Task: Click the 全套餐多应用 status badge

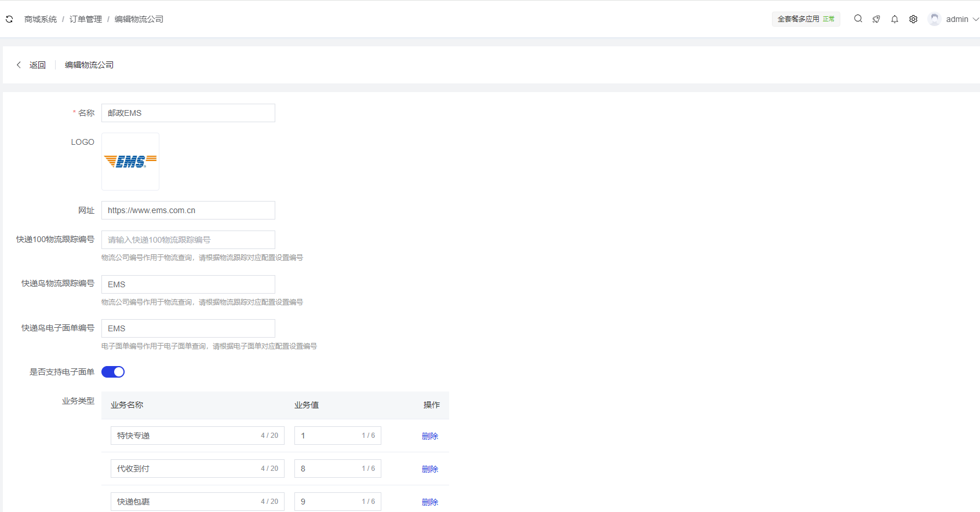Action: point(806,19)
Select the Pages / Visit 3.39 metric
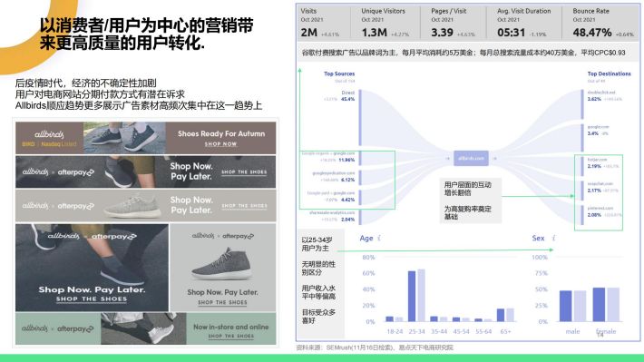This screenshot has width=644, height=362. [453, 23]
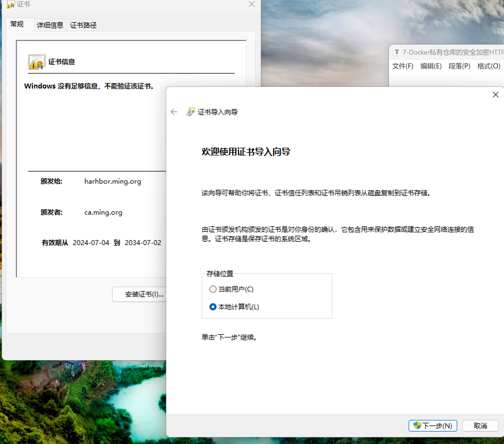Close the certificate import wizard dialog
The height and width of the screenshot is (444, 504).
click(495, 95)
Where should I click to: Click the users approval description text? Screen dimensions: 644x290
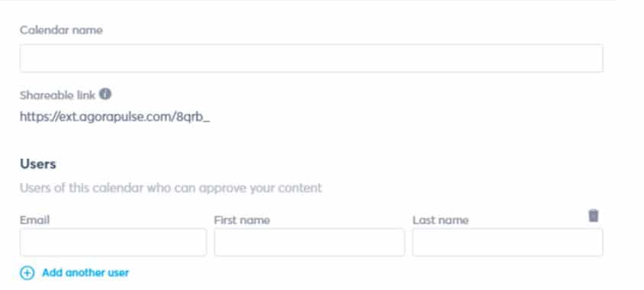171,189
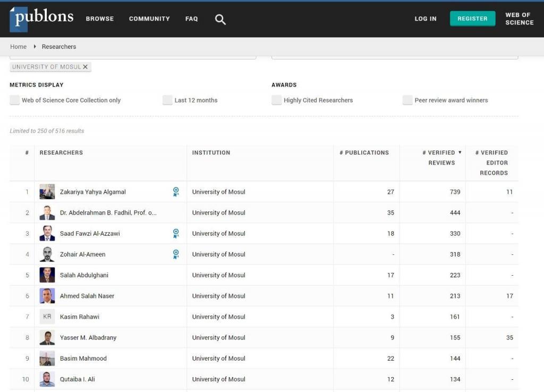This screenshot has width=544, height=392.
Task: Sort by # Verified Editor Records header
Action: click(492, 163)
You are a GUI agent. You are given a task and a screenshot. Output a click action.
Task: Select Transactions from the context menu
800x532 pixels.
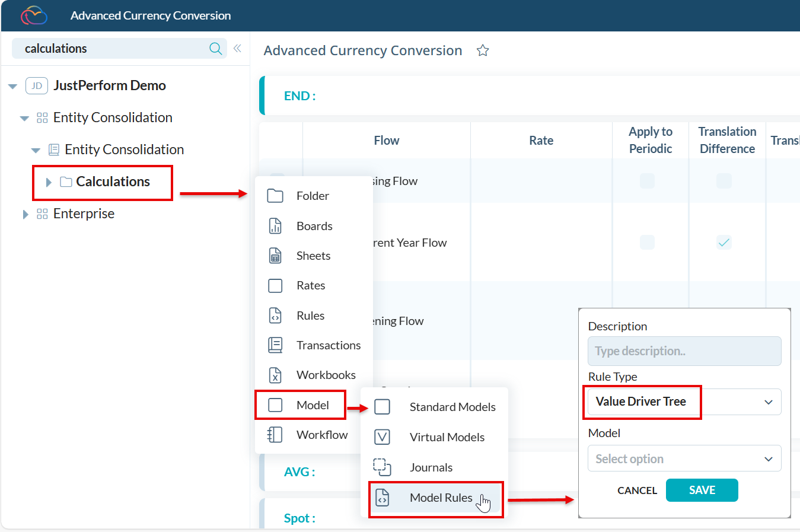pos(328,345)
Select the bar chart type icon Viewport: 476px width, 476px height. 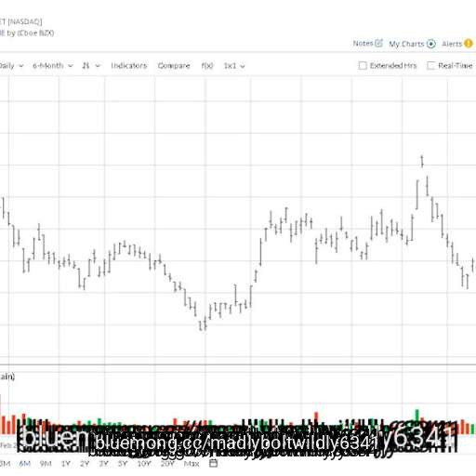point(86,66)
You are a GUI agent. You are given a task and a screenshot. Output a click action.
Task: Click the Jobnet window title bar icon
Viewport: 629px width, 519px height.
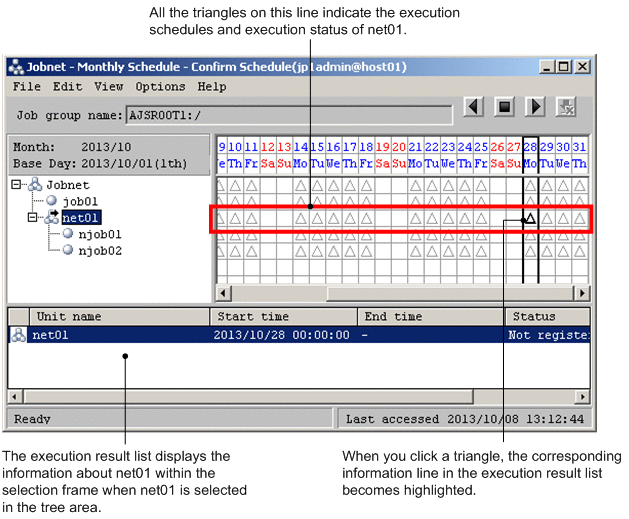[x=16, y=67]
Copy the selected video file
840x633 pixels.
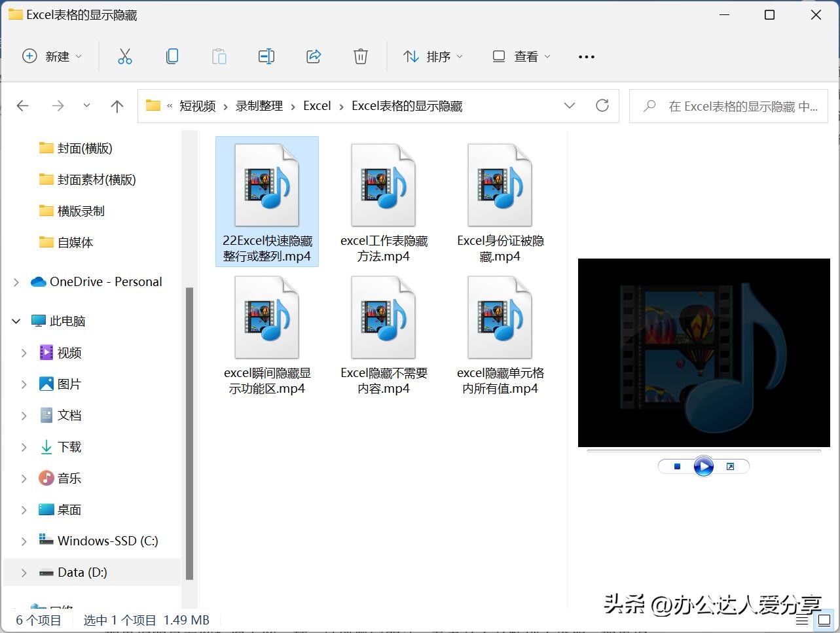click(x=172, y=56)
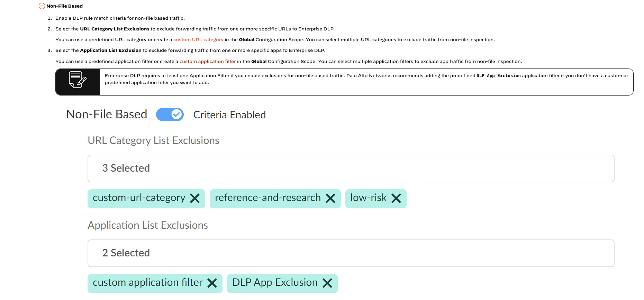
Task: Remove the DLP App Exclusion tag
Action: (327, 283)
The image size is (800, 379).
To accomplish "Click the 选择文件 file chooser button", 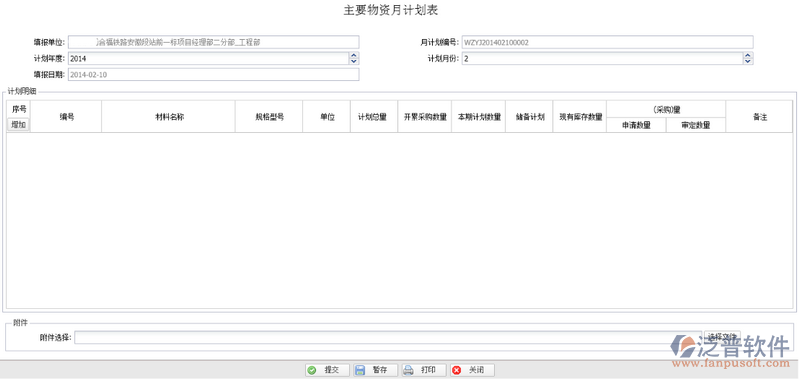I will (722, 337).
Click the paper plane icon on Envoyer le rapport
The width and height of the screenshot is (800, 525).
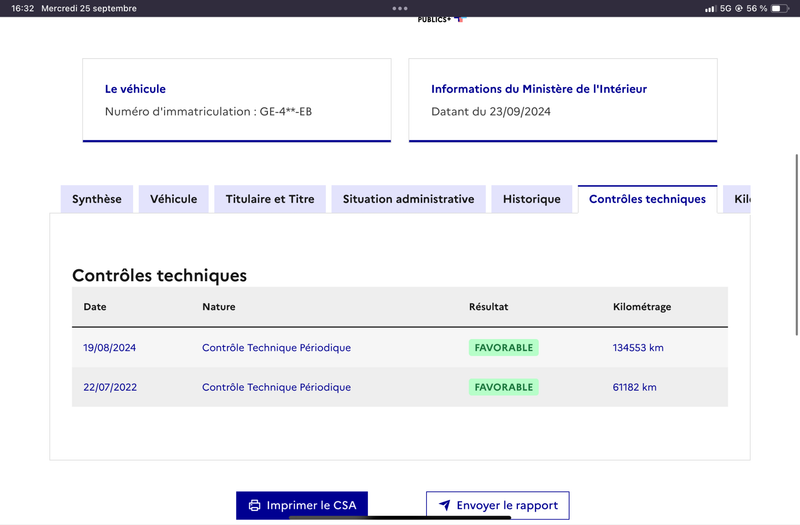(444, 505)
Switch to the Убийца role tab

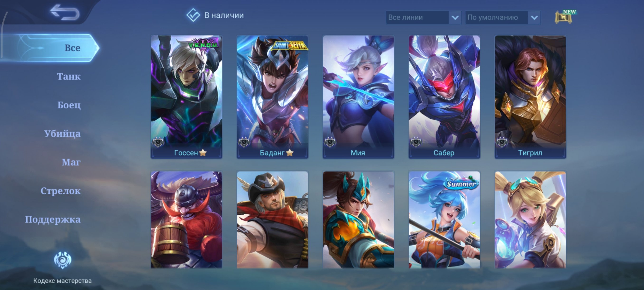(63, 134)
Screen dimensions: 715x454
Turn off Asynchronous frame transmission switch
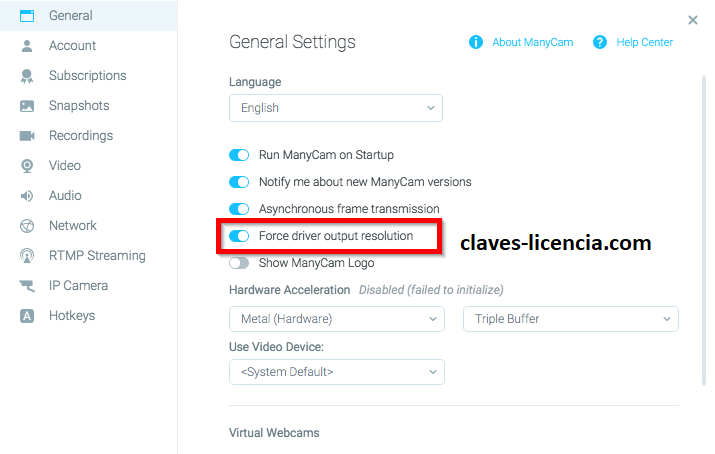pos(239,209)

::::::

• Work to be completed
Copy exactly the lines from the line that has "Click the paper" through the last line of the entries above, inclusive, and no others. Pictures do not go in the copy.

• Exercise result
Click the paper plane icon on Envoyer le rapport
The width and height of the screenshot is (800, 525).
(444, 505)
Switch to the Убийца role tab

(63, 134)
Screen dimensions: 715x454
Turn off Asynchronous frame transmission switch
pos(239,209)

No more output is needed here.